═════ Task inputs

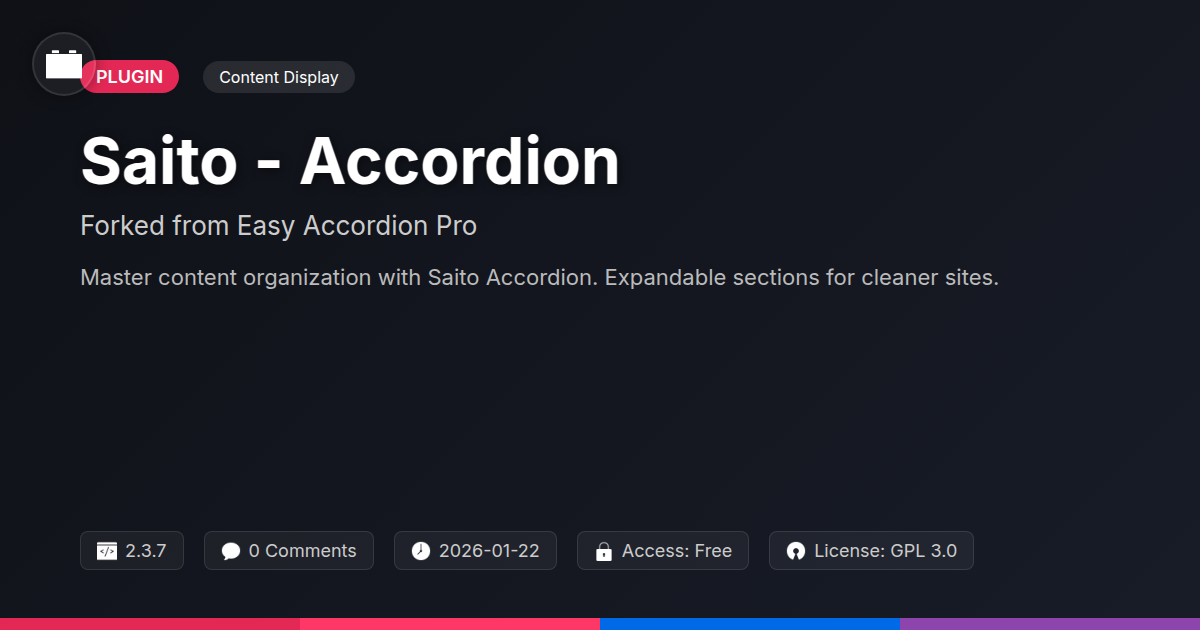Image resolution: width=1200 pixels, height=630 pixels.
Task: Click the blue segment of bottom color bar
Action: pos(750,624)
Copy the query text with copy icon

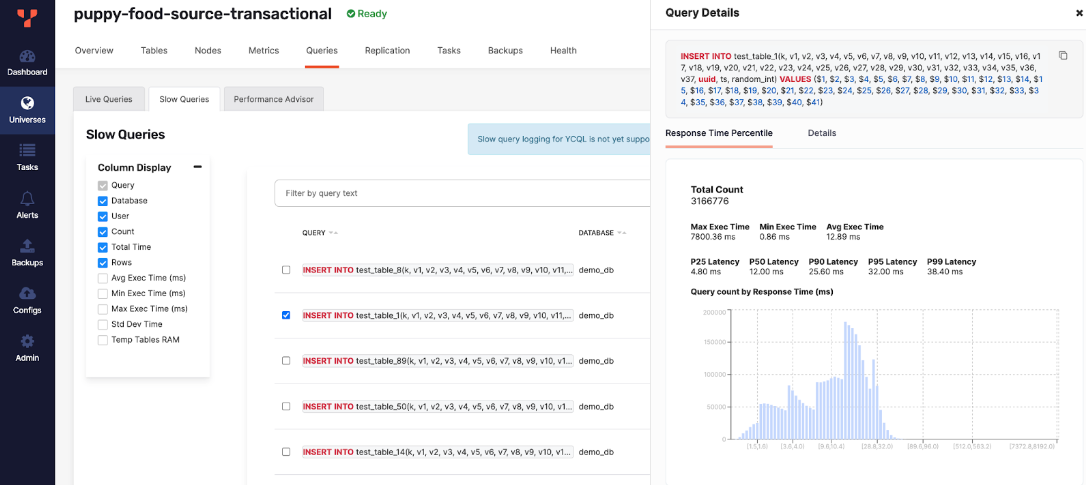click(x=1063, y=56)
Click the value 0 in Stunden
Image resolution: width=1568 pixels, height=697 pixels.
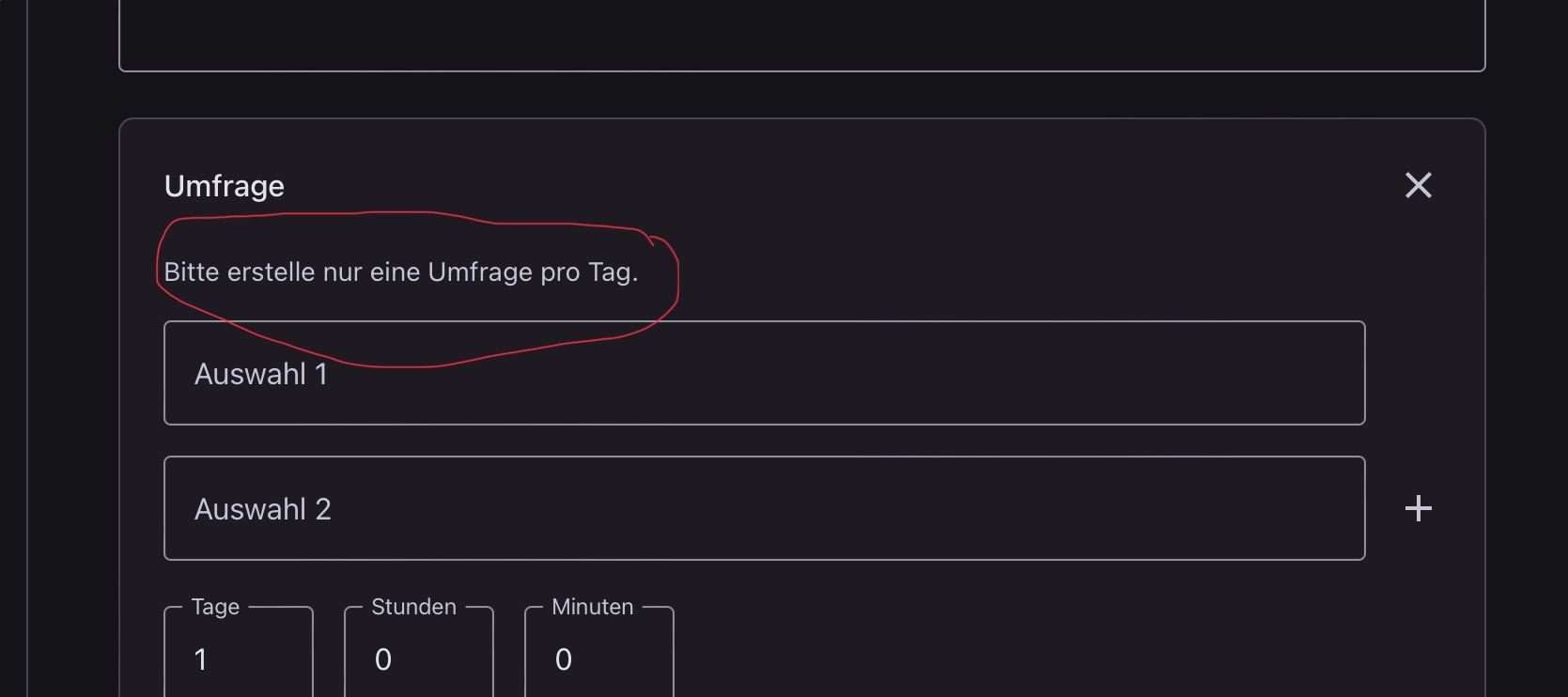382,659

══════════

What the task asks: Reproduce word for word the lines from the one containing "Click the value 0 in Stunden" through the end of the data, both ends kept. Drop the pictures.

Response area:
Click the value 0 in Stunden
Image resolution: width=1568 pixels, height=697 pixels.
382,659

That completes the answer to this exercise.